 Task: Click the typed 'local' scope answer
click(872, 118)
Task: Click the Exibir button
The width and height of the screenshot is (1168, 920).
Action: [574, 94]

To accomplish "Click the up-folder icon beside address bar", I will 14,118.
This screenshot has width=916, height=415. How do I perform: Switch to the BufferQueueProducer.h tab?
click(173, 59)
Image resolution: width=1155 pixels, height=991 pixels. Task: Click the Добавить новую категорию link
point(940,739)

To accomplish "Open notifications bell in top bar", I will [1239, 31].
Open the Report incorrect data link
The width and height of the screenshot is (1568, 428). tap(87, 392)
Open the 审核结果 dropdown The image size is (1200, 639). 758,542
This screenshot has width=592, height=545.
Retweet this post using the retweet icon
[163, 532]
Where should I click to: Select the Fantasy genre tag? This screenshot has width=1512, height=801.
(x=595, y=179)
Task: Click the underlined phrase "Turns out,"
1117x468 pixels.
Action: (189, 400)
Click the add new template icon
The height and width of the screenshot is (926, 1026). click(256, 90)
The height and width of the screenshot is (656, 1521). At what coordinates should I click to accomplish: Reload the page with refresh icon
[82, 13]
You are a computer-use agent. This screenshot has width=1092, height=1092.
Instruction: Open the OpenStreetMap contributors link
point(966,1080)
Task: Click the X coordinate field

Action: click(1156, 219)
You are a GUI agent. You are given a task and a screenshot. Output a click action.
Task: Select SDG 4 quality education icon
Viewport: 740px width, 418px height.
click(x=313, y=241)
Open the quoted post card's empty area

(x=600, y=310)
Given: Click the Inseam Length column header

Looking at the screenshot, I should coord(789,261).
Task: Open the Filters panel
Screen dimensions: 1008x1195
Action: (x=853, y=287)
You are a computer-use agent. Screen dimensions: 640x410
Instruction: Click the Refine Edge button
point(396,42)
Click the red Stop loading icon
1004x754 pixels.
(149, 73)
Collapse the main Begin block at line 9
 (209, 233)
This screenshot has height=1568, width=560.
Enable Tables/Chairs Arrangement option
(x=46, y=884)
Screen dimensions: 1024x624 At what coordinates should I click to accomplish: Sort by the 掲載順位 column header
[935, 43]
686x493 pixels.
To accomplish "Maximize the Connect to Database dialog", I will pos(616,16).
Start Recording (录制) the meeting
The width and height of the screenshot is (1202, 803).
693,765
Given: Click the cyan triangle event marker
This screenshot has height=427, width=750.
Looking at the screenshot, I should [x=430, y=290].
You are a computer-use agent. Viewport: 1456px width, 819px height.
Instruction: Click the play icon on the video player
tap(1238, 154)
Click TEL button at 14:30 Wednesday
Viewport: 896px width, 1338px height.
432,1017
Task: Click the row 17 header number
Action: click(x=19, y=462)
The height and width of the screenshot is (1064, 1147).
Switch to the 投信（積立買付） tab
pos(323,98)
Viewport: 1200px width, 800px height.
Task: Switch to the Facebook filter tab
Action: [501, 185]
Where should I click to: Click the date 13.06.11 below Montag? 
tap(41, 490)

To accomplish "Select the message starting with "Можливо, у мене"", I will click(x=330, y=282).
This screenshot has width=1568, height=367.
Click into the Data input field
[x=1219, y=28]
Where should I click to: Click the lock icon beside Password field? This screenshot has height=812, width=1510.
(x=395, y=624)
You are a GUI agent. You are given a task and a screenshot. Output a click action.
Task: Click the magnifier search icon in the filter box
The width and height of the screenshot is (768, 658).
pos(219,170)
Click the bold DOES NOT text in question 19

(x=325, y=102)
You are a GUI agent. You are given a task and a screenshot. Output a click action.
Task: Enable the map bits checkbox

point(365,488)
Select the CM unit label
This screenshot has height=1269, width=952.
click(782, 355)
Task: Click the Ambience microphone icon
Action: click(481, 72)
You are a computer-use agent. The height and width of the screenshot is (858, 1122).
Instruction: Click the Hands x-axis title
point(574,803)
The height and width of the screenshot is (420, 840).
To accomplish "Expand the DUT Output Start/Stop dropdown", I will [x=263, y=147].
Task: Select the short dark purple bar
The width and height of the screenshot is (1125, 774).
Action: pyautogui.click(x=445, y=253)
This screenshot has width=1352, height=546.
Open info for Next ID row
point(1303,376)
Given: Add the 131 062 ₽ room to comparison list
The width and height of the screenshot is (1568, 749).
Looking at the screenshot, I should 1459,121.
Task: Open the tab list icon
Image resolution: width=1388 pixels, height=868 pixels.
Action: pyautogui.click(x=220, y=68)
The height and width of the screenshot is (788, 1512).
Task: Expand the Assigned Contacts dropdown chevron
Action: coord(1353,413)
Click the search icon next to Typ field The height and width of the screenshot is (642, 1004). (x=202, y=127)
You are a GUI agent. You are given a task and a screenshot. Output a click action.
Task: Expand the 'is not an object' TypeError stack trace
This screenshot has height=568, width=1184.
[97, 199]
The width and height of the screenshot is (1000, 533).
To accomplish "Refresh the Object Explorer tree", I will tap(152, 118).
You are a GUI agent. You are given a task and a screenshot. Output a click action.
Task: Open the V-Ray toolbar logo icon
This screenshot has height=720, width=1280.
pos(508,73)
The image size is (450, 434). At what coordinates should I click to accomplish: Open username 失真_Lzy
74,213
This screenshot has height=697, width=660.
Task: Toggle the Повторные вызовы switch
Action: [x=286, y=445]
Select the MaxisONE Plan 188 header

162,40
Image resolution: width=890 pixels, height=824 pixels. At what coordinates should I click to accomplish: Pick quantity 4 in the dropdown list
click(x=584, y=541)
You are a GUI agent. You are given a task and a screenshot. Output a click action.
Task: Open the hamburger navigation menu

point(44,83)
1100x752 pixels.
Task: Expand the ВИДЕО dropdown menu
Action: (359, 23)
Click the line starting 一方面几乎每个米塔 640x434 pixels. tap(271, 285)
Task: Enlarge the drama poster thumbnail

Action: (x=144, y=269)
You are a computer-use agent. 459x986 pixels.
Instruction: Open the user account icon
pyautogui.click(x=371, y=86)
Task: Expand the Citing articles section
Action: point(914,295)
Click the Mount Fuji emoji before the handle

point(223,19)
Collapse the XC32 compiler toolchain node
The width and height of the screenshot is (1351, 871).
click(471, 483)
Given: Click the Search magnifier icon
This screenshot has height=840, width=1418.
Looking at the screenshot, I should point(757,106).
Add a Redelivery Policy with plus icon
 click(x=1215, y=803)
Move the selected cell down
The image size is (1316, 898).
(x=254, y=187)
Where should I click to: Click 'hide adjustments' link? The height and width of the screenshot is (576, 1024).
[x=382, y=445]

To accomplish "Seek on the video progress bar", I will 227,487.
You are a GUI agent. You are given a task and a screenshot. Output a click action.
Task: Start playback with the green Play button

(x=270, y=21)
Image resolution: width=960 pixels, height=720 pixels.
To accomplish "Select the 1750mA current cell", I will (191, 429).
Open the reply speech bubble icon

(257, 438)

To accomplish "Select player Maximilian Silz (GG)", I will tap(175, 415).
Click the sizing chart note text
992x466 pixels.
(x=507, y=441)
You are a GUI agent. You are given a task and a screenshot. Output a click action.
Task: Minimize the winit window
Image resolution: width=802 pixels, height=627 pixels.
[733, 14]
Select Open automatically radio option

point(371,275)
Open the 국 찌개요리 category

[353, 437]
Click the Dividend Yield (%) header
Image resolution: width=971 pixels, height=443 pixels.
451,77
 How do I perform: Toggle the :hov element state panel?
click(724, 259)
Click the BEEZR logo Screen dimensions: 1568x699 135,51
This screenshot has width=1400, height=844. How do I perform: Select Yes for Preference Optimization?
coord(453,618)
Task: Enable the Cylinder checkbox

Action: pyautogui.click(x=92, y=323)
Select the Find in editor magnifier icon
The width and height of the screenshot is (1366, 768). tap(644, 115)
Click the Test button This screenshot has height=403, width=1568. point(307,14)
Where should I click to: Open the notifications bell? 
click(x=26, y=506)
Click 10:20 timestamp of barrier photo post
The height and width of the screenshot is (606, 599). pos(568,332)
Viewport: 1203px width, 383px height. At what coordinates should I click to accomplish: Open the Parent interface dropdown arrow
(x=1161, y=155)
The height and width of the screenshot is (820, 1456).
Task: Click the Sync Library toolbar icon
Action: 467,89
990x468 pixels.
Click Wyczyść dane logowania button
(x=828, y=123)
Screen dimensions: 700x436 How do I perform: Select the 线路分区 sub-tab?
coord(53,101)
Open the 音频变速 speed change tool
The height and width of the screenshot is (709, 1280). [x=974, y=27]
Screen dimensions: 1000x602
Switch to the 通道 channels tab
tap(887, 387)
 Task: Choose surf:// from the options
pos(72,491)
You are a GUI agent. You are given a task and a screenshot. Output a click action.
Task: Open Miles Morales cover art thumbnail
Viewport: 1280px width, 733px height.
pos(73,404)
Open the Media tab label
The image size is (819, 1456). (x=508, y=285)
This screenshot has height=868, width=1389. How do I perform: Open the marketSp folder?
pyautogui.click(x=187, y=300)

:::::

Action item:
Spot every line in the entries that includes the word "computer", and copy each one out.

Answer space:
You are a computer-use agent. This screenshot has width=1092, height=1092.
You are a computer-use agent. Screen dimensions: 640x410
You are a computer-use agent. Viewport: 1456px width, 819px height.
You are a computer-use agent. The height and width of the screenshot is (858, 1122).
You are a computer-use agent. 459x986 pixels.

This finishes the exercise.